# WHAT THIS TASK INVOLVES
The listing below holds a line with "Open the 89yecom" and a line with "Screen dimensions: 732x830". Reproduce those two lines exactly, plus everything between them.

# STORED DATA
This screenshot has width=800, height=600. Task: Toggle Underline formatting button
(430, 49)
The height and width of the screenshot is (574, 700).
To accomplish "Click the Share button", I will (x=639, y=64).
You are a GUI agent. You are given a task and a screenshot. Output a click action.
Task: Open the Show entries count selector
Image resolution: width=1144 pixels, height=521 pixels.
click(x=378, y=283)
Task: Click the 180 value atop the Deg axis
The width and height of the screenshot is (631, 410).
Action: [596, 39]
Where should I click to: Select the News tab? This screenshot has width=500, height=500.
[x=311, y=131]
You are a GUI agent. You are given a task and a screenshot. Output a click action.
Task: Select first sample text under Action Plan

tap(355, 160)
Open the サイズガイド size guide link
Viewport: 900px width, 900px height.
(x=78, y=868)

==

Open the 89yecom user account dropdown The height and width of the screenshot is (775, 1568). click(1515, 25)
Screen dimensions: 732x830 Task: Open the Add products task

# RESPONSE
Open the 89yecom user account dropdown The height and width of the screenshot is (775, 1568). click(1515, 25)
Screen dimensions: 732x830 Task: Open the Add products task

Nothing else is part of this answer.